[Code de la sécurité sociale, article L. 162-40 ; arrêté du 29 novembre 2012, NOR : AFSS1240928A, JO du 7-12-12, art. 5]
Dans le cadre du parcours de soins coordonnés, les titulaires de l’ACS ne peuvent pas se voir appliquer de dépassements d’honoraires de la part des médecins libéraux, même si ceux-ci pratiquent des honoraires libres (secteur 2). Ainsi, pour les patients disposant de l’attestation de droit à l’aide à l’acquisition d’une complémentaire santé, les médecins autorisés à exercer en secteur à honoraires différents et titulaires d’un droit à dépassement permanent doivent pratiquer leurs actes aux tarifs opposables (1).
Cependant, les dépassements restent à la charge de l’assuré en cas d’exigences particulières de sa part (visite en dehors des heures habituelles de consultation, visite à domicile non justifiée...) et pour les actes de prothèses dentaires et les traitements d’orthodontie faisant l’objet d’une entente directe (sur devis).
De même, les établissements thermaux doivent proposer aux bénéficiaires de l’ACS les soins thermaux à des prix n’excédant pas les tarifs forfaitaires de responsabilité (ou forfait thermal), c’est-à-dire les tarifs de référence retenus pour le remboursement par la sécurité sociale et déterminés par la convention conclue entre les établissements thermaux et l’assurance maladie.
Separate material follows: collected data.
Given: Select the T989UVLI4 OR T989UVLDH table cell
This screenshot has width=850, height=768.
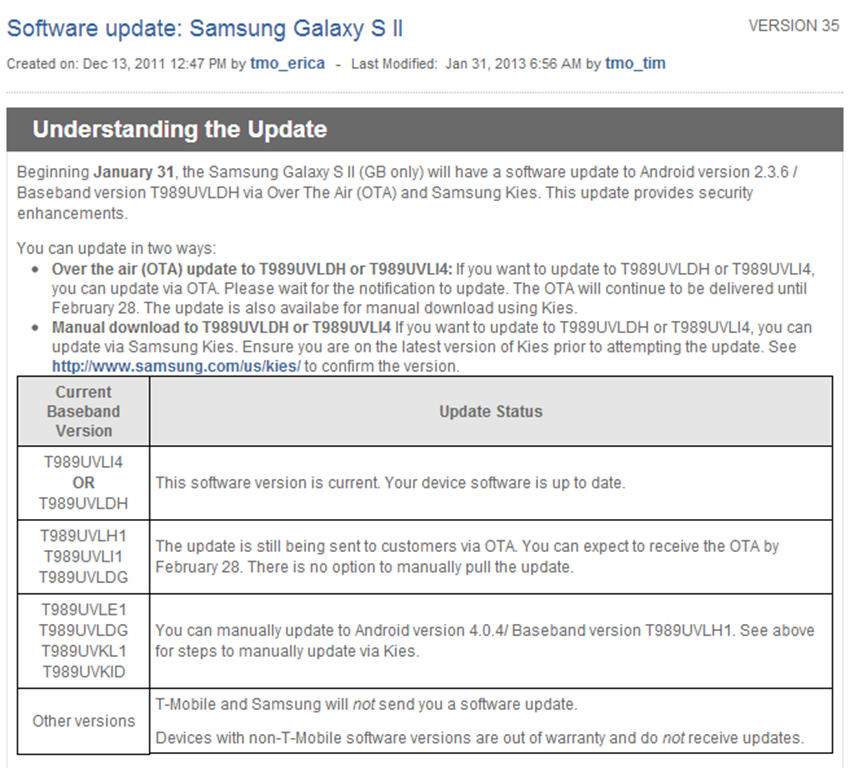Looking at the screenshot, I should pos(83,483).
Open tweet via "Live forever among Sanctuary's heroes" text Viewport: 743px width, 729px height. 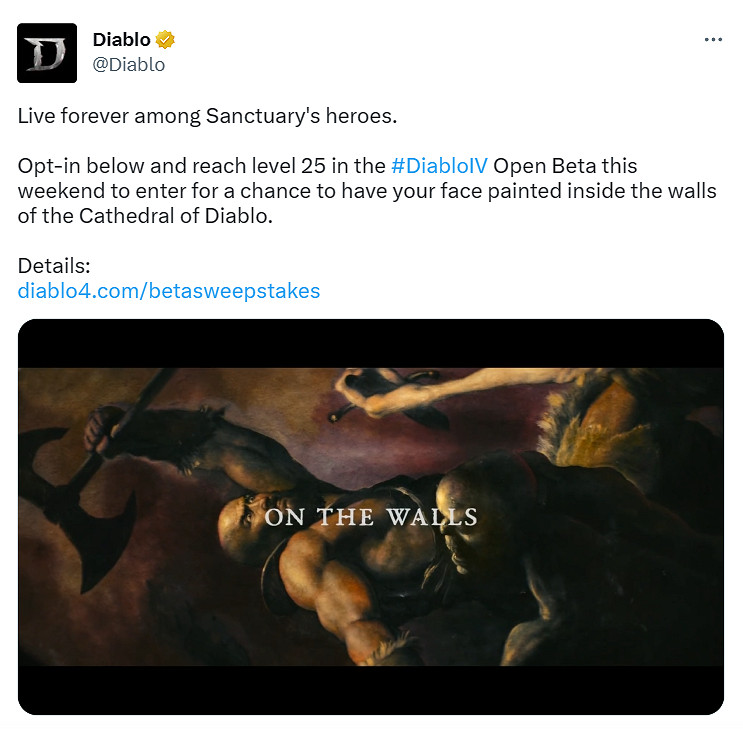tap(207, 116)
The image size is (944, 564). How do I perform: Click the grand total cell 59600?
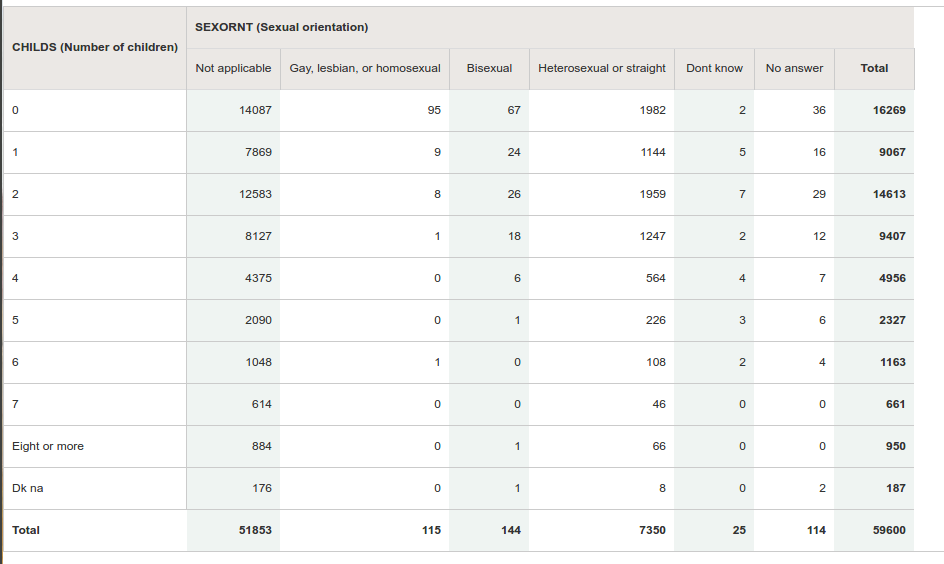[x=889, y=530]
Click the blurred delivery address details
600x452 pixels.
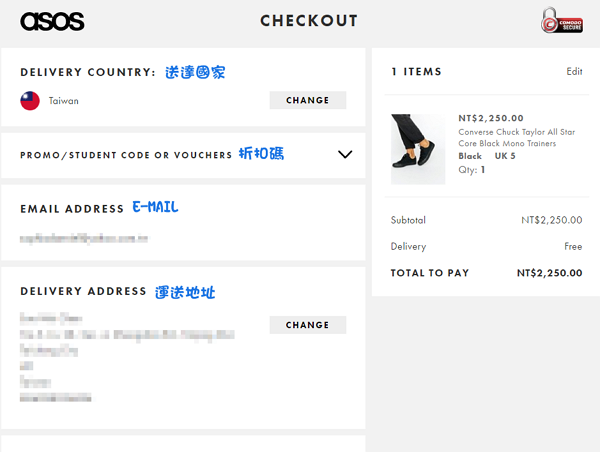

Enfin, la loi de modernisation de notre système de santé du 26 janvier 2016 encadre les tarifs des prestations d’optique des prothèses auditives et des soins dentaires prothétiques et orthodontiques délivrés aux bénéficiaires de l’ACS (art. 86). Le rapport parlementaire soulignait que « si l’avenant 8 à la convention médicale prévoit que les médecins sont tenus de ne pas pratiquer de dépassements d’honoraires à l’égard des bénéficiaires de l’ACS, les dépassements sont libres pour les autres professionnels de santé » (2). Les restes à charge des patients étaient donc élevés et les renoncements aux soins importants.
Aussi, la loi prévoit que la convention nationale qui lie les chirurgiens-dentistes à l’assurance maladie fixe le montant maximal du dépassement applicable aux bénéficiaires de l’ACS pour les soins dentaires prothétiques ou d’orthopédie dento-faciale, comme c’était déjà le cas pour les titulaires de la protection complémentaire.
Le texte indique également que les partenaires conventionnels peuvent fixer des tarifs maximaux applicables aux bénéficiaires de l’ACS pour les dispositifs médicaux (biens optiques, audioprothèses...). L’exposé des motifs relevait que ces négociations pouvaient conduire « à fixer des tarifs distincts pour les bénéficiaires de l’ACS de ceux applicables aux bénéficiaires de la [protection complémentaire] ». A défaut d’accord, ces tarifs pourront être fixés par arrêté.
(1)
Il s’agit du tarif « officiel » fixé par la sécurité sociale (non libre) et imposé aux professionnels de santé par convention. Il correspond aux tarifs pratiqués par les médecins exerçant en secteur 1.
(2)
Rap. AN, n° 2673, Véran, mars 2015, p. 438.